■ Task goal
Among the lines below, keep only those from the one containing "Informática (100, 1410)" through the one containing "Intranet (90, 1290)", and reproduce them exactly.

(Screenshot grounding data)

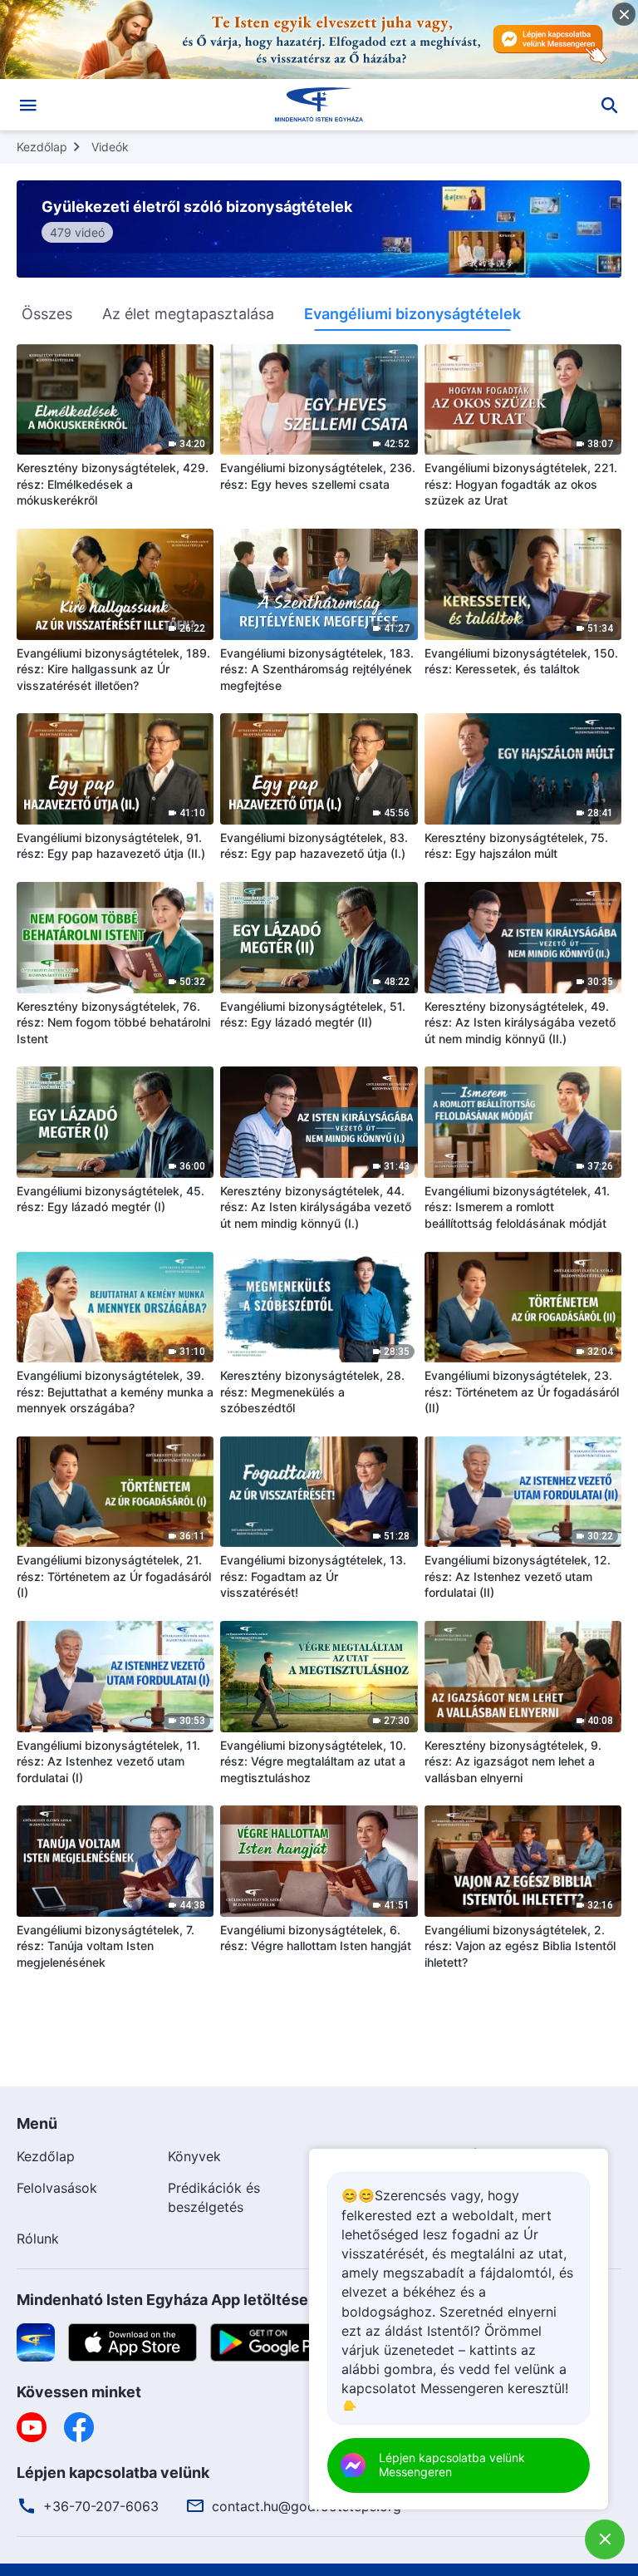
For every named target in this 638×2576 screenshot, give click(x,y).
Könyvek (194, 2156)
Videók (110, 147)
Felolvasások (57, 2188)
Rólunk (38, 2238)
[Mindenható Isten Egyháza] (319, 105)
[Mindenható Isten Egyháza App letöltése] (36, 2340)
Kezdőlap (42, 147)
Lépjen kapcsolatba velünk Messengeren (452, 2464)
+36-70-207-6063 (101, 2506)
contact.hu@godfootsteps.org (306, 2506)
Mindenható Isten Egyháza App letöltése (162, 2299)
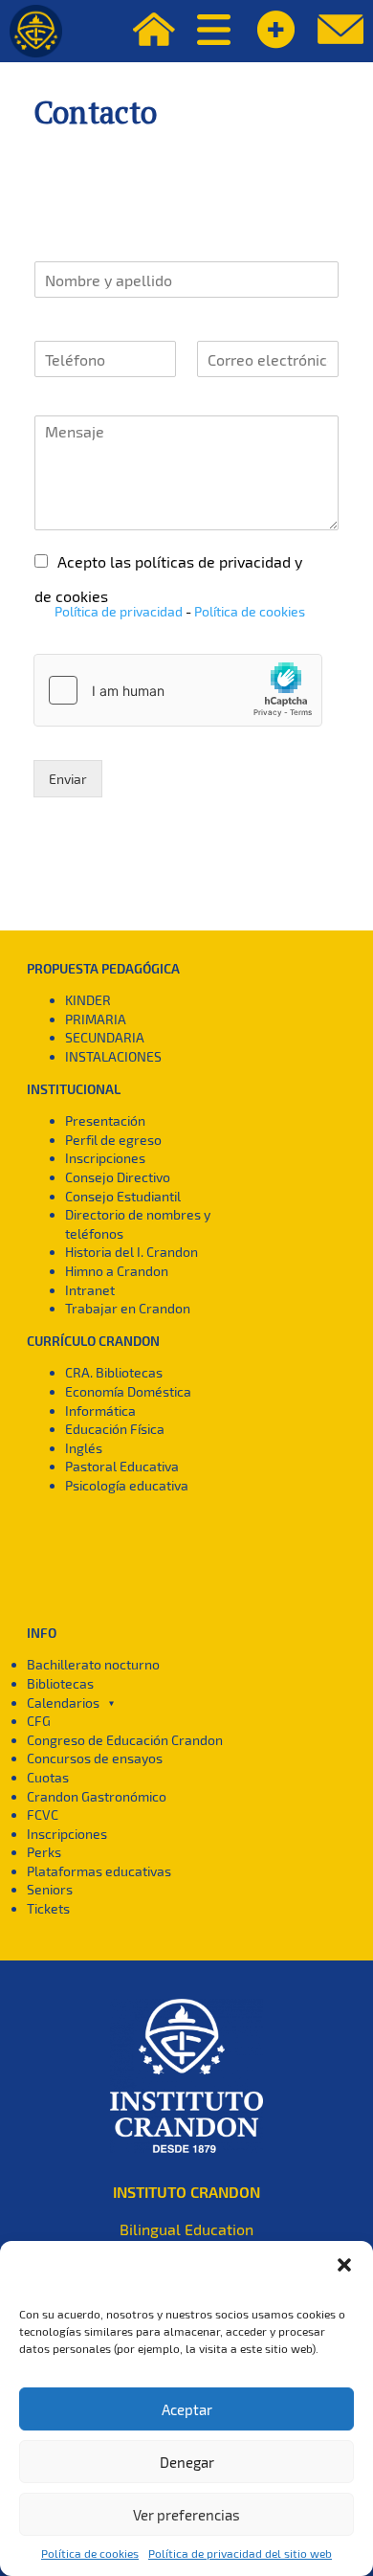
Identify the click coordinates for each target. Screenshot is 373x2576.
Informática (100, 1410)
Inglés (83, 1448)
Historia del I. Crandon (131, 1251)
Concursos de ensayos (95, 1758)
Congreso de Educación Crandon (125, 1740)
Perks (44, 1852)
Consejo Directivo (117, 1177)
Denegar (187, 2462)
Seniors (50, 1889)
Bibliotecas (60, 1683)
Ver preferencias (186, 2514)
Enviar (68, 779)
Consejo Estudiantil (123, 1196)
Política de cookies (90, 2553)
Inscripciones (105, 1158)
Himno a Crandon (116, 1271)
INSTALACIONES (113, 1056)
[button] (344, 2264)
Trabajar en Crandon (127, 1308)
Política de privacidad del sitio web (240, 2553)
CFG (39, 1721)
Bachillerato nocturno (93, 1664)
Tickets (48, 1908)
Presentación (105, 1120)
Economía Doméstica (128, 1391)
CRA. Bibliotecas (114, 1372)
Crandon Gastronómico (96, 1796)
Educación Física (115, 1429)
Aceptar (187, 2409)
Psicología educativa (126, 1485)
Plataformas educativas (99, 1871)
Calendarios (63, 1702)
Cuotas (48, 1777)
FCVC (42, 1814)
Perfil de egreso (113, 1139)
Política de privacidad (119, 611)
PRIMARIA (95, 1019)
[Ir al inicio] (36, 31)
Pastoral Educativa (122, 1466)
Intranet (90, 1290)
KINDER (88, 1000)
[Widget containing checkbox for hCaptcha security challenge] (177, 690)
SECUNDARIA (104, 1037)
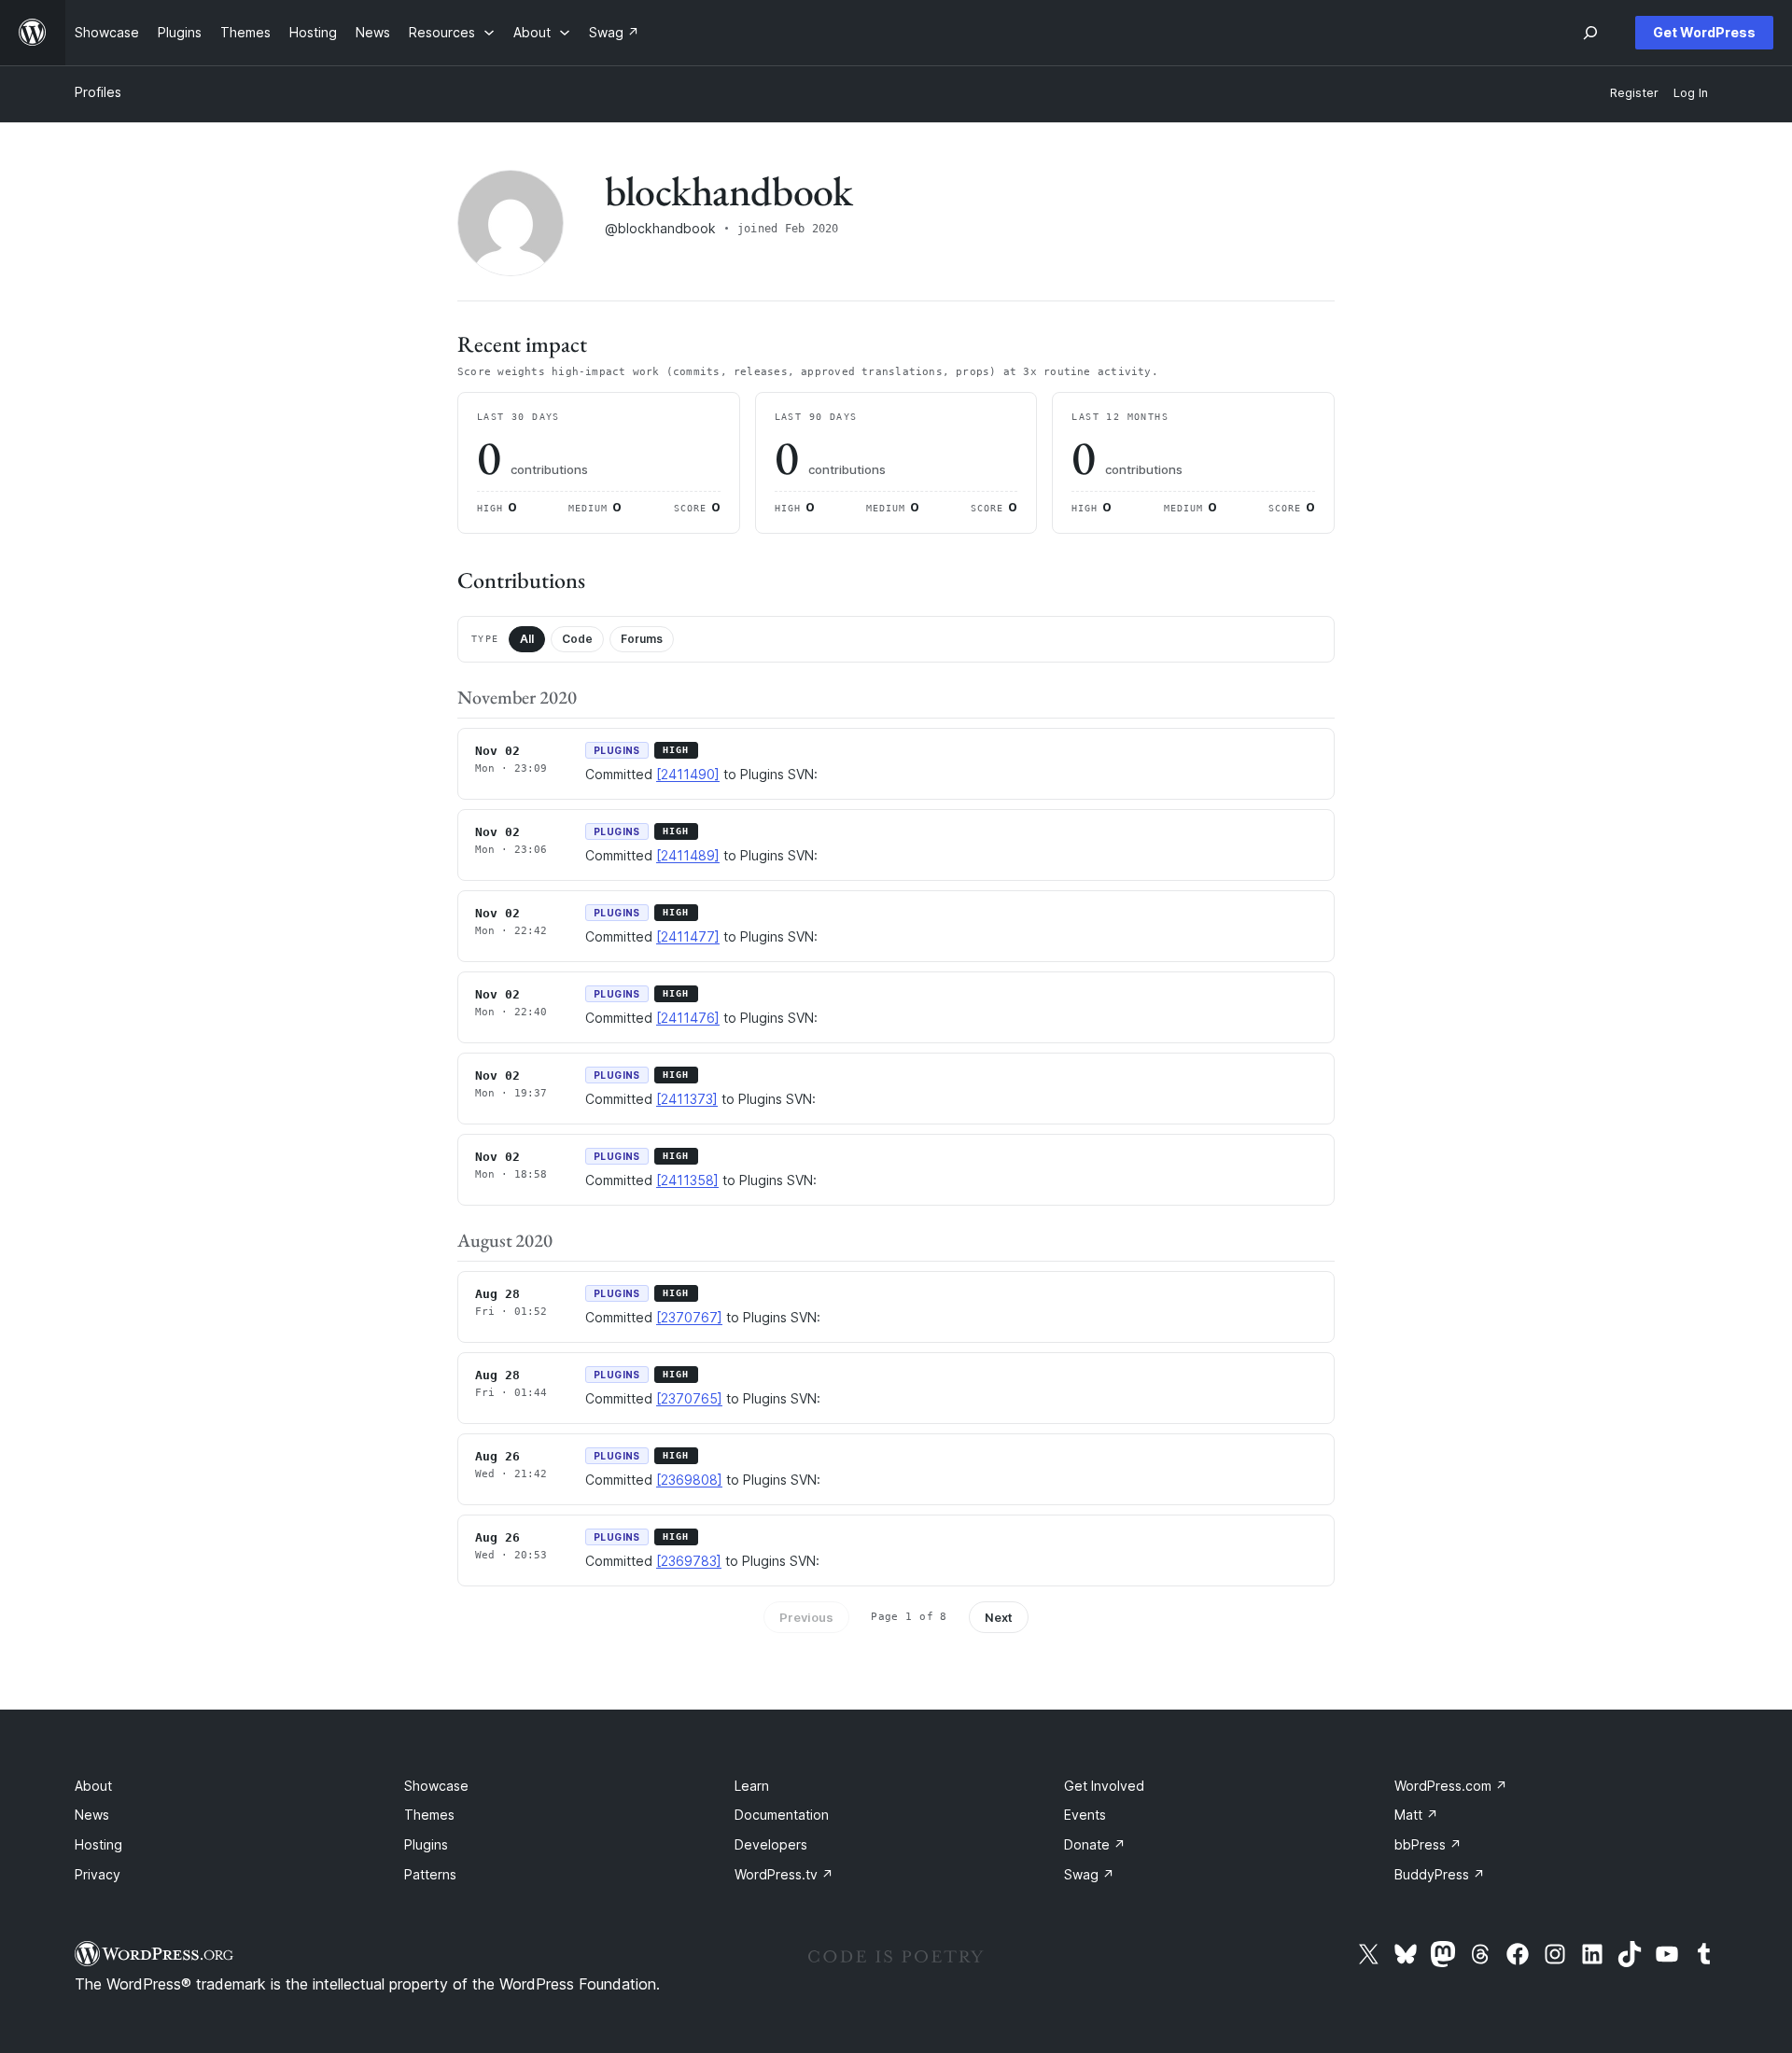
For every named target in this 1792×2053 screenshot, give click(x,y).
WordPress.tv (784, 1874)
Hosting (98, 1844)
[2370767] (689, 1317)
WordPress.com (1450, 1786)
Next (999, 1617)
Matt (1416, 1815)
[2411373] (687, 1099)
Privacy (97, 1874)
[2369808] (689, 1479)
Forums (642, 639)
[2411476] (688, 1018)
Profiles (98, 92)
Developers (771, 1844)
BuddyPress (1439, 1874)
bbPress (1428, 1844)
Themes (429, 1815)
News (92, 1815)
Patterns (430, 1874)
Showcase (436, 1786)
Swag (1089, 1874)
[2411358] (687, 1180)
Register (1634, 93)
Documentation (782, 1815)
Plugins (426, 1844)
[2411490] (688, 774)
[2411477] (688, 936)
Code (577, 639)
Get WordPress (1704, 32)
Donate (1095, 1844)
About (93, 1786)
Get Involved (1104, 1786)
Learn (752, 1786)
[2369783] (688, 1561)
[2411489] (688, 855)
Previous (806, 1617)
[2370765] (689, 1398)
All (527, 639)
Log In (1690, 93)
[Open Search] (1590, 32)
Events (1085, 1815)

■ Answer to this task
Informática (100, 1410)
Inglés (83, 1448)
Historia del I. Crandon (131, 1251)
Concursos de ensayos (95, 1758)
Congreso de Educación Crandon (125, 1740)
Perks (44, 1852)
Consejo Directivo (117, 1177)
Denegar (187, 2462)
Seniors (50, 1889)
Bibliotecas (60, 1683)
Ver preferencias (186, 2514)
Enviar (68, 779)
Consejo Estudiantil (123, 1196)
Política de cookies (90, 2553)
Inscripciones (105, 1158)
Himno a Crandon (116, 1271)
INSTALACIONES (113, 1056)
[button] (344, 2264)
Trabajar en Crandon (127, 1308)
Política de privacidad del sitio web (240, 2553)
CFG (39, 1721)
Bachillerato nocturno (93, 1664)
Tickets (48, 1908)
Presentación (105, 1120)
Economía Doméstica (128, 1391)
CRA. Bibliotecas (114, 1372)
Crandon Gastronómico (96, 1796)
Educación Física (115, 1429)
Aceptar (187, 2409)
Psicología educativa (126, 1485)
Plataformas educativas (99, 1871)
Calendarios (63, 1702)
Cuotas (48, 1777)
FCVC (42, 1814)
Perfil de egreso (113, 1139)
Política de privacidad (119, 611)
PRIMARIA (95, 1019)
[Ir al inicio] (36, 31)
Pastoral Educativa (122, 1466)
Intranet (90, 1290)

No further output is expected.